Taking a break from my recent spurt of writing on the semiconductor industry in China, today’s post discusses the difference between an open source technology and a commercial product that leverages said open source technology. It’s an important, but often not well understood difference, which leads many startup founders down a path of frustration and lacklustre revenue growth, despite having built a fairly popular open source project.
As many readers know, I spend a lot of time and energy actively investing in startups in the developer tool and/or commercial open source space globally. We will produce more materials on Interconnected to help entrepreneurs in this space build successful products, durable companies, and grow in a globally connected market. (These materials will be under the “For Founders” tag.) This post is a refined update of my thinking on this topic, first published on opensource.com a year and a half ago.
Let’s first start with a personal anecdote.
DIY PC vs Polished Mac
My first memory of playing with a computer was through an MS-DOS terminal on the x86 PC in my grandfather's pharmaceutical research lab in Shenyang, China in the early '90s. I played driving games stored on 3.5" floppy disks and practiced touch-typing. As the type of games I wanted to play became more advanced and needed better configurations, I spent an obscene amount of time taking that giant desktop computer apart to add more RAM, a new graphics card, and a new fan. It was a fun, continuous project of tinkering, and I bonded with my father over the experience. It was also way cheaper than buying a new computer.
I didn’t know what "open source" was back then. Unbeknownst to me, my behavior resembled how a typical developer today would treat open source projects. I willingly spent my free time stitching together parts to upgrade my computer -- sometimes because I really needed it, sometimes as a process to learn new things, and sometimes as a way to connect with other people (in my case, my dad).
Over time, I stopped stitching and tinkering. For one reason or another, I decided that my time was becoming too "valuable" to retrofit my old computer. I bought a MacBook, and when it got older and wasn't functioning well, I paid a pretty penny for a new one, instead of unscrewing the bottom to see if I could jam in some more RAM.
My behavior evolved into more of a commercial product buyer -- saving time and trouble by spending money.
You can’t “sell” an open source technology
If your experience with technology resembles mine in any way, you know intuitively that the projects we DIY are not the same as the products we spend money to buy.

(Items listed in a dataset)

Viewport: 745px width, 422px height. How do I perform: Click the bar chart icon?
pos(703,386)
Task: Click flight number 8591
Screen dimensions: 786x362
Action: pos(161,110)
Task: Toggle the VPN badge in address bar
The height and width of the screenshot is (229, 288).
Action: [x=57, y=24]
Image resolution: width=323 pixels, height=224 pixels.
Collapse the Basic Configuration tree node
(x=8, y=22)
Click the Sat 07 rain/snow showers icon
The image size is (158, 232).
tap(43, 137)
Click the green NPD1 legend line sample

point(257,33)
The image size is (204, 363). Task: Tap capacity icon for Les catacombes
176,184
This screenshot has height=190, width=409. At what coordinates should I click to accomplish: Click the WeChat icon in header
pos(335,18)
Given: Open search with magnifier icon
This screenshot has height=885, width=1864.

THINGS TO DO:
1. Answer these questions from the open source post:
(a) In which city was the grandfather's pharmaceutical research lab?
(b) What did the writer buy after deciding that retrofitting the old computer was no longer worth the time?
(c) On which site was the first version of this thinking published?
2. Reproduce the open source post word for word, everything from "As many readers" down to "a half ago.".
The material plays no part in what comes next.

ANSWERS FOR EACH ITEM:
1.
(a) Shenyang, China
(b) A MacBook
(c) opensource.com

2.
As many readers know, I spend a lot of time and energy actively investing in startups in the developer tool and/or commercial open source space globally. We will produce more materials on Interconnected to help entrepreneurs in this space build successful products, durable companies, and grow in a globally connected market. (These materials will be under the “For Founders” tag.) This post is a refined update of my thinking on this topic, first published on opensource.com a year and a half ago.